119 The State’s contentions concerned the absence of evidence about the occupation by the Ngadju people of the south west corner are rejected. In that regard the Court refers to, and relies upon, the evidence of Aaron Rule, James Schultz, Rule Wicker, Valma Schultz and Danny Graham. That evidence is summarised accurately at [265] to [269] of the Applicant’s reply submissions.
Aaron Rule gave evidence he was taught about Ngadju boundaries by older generations. When driving through country his family would pull over to the side of the road and tell him where Ngadju country ended. Also, when he was living in Perth and travelling to Norseman, he would go with his Uncle Kevin and they would travel on the Norseman-Hyden Road. His uncle would point out when they were entering Marlpa country from that road. He was told that an indicator was vegetation including the pugarn tree. Those trees exist all around Marlpa country but are thicker near Norseman. Mr Rule stated that a change happens around the Lake Johnston area from the westerly direction.
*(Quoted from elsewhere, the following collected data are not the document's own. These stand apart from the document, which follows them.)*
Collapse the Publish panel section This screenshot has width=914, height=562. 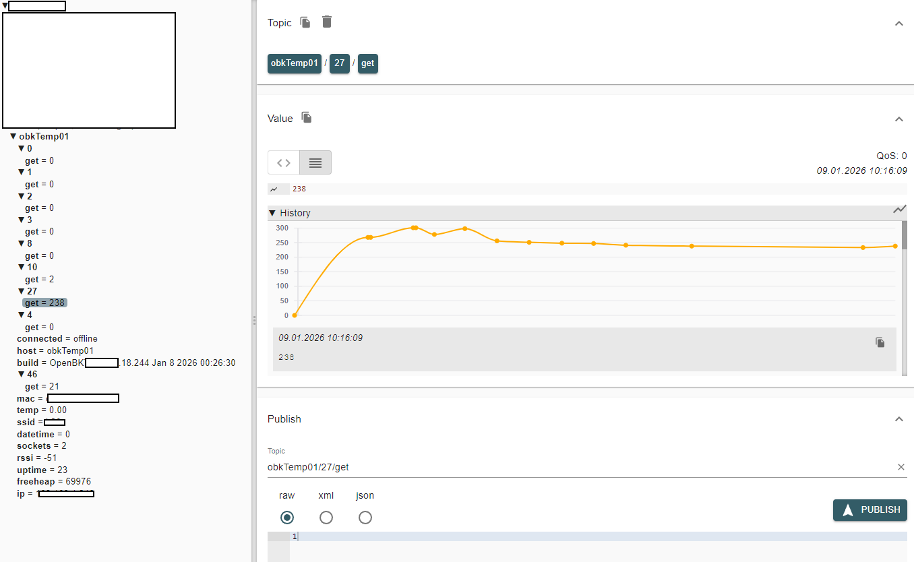(898, 419)
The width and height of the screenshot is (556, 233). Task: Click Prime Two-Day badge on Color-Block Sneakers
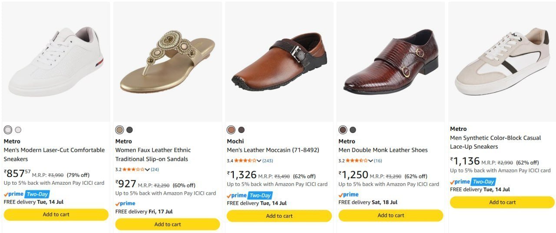(x=473, y=182)
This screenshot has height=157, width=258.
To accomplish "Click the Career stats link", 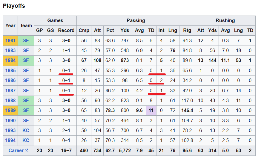I will [x=16, y=150].
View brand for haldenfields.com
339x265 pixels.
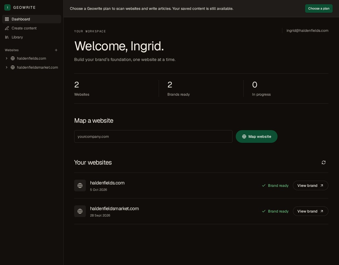[x=311, y=186]
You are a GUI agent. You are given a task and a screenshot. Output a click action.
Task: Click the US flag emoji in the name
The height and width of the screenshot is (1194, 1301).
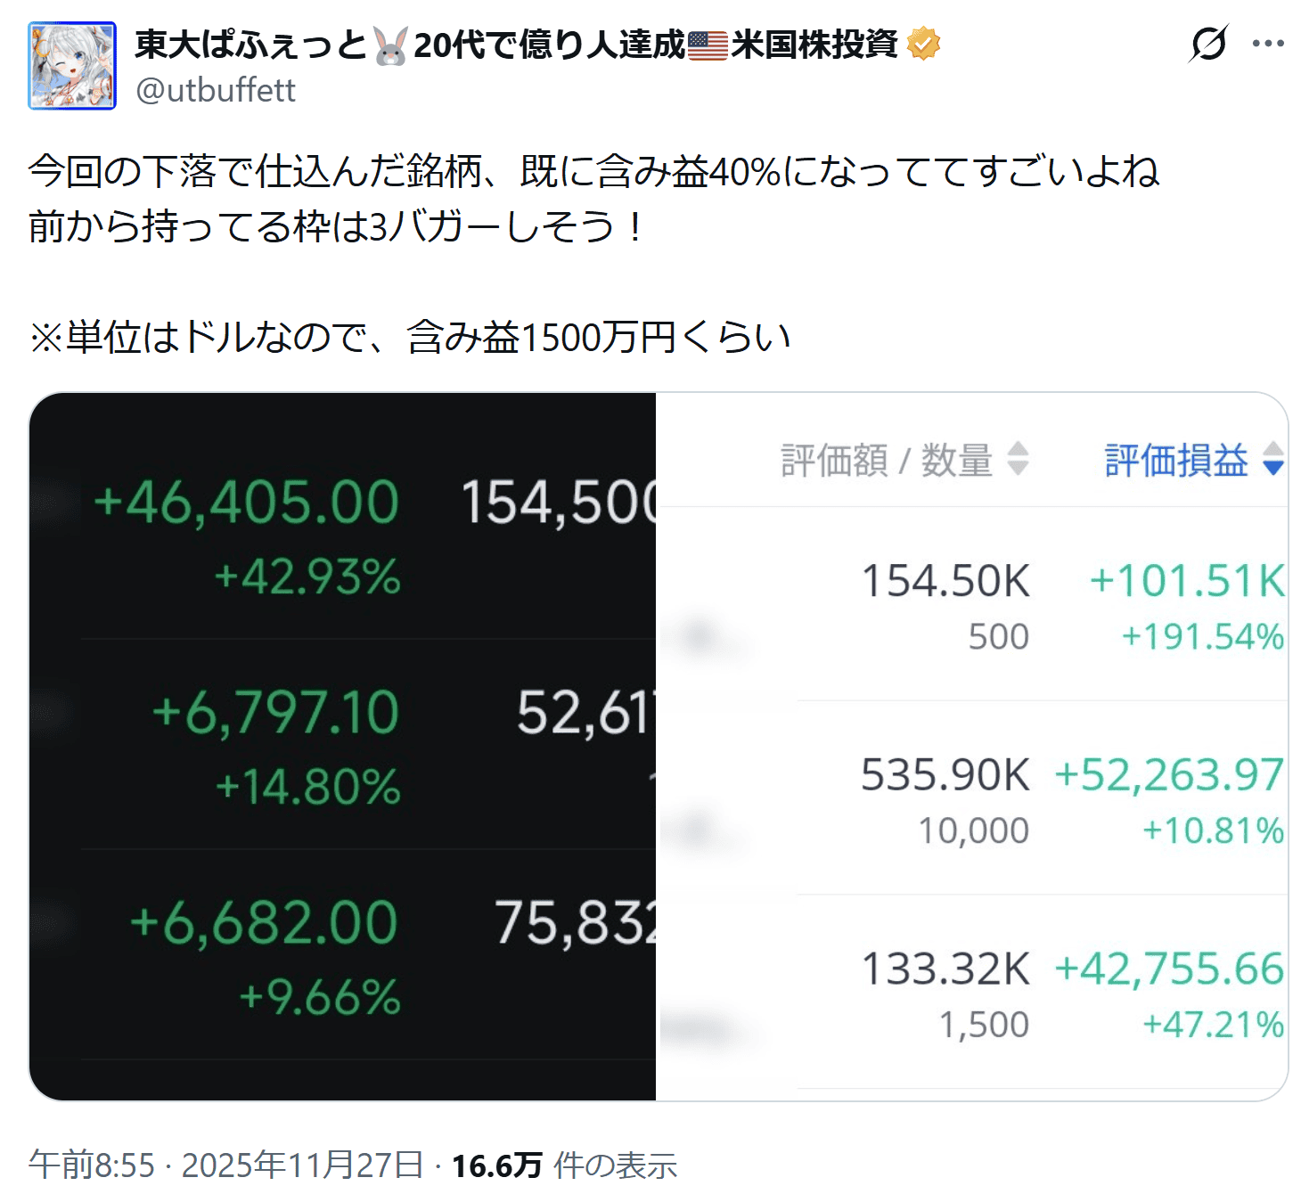tap(708, 45)
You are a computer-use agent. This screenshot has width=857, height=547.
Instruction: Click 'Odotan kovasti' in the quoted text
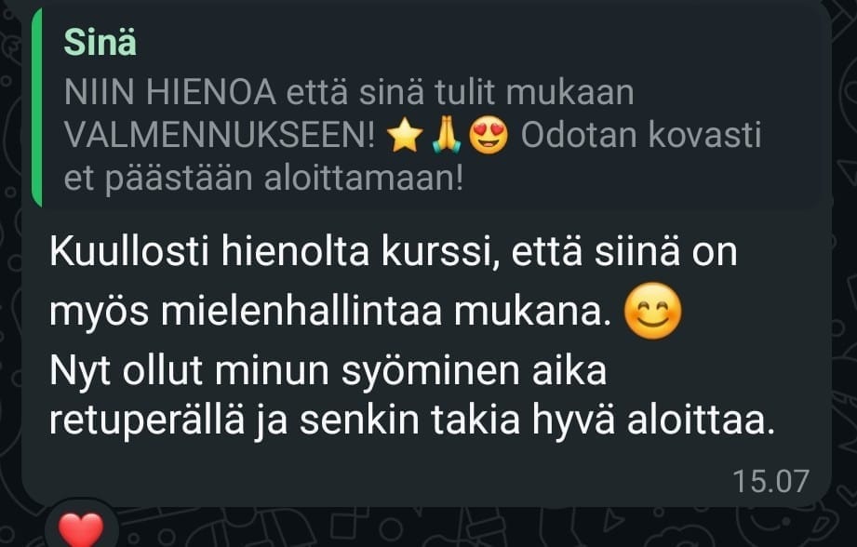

James Schultz gave evidence that he takes his children all over Ngadju country including the Lake Johnston area and he was doing so at the time the claim was made. Mr Schultz gave evidence that there is a story for around Peak Charles and the nearby plains that he heard from Aunty Maureen Young. In the story, crows and eagles had once been close, like brothers and they both were pure white. One day, one of the eagles went down to their fire and got firesticks. Then two of them circled in opposite directions with their firesticks over the plain. They lit the plain on fire. A big wind blew and the bush picked up the flames, so that the whole bush burnt out of control. The crows were still alive in the hot ashes, but their feathers got burnt black and were black as black can be. The eagles were burnt a little too and that is what gave them their colour. The crows worked out that it was the eagles who had caused the fire and they chased after them.
At the time the claim was made Rule Wicker was travelling around Ngadju country to protect it that included the south-west corner and surrounds.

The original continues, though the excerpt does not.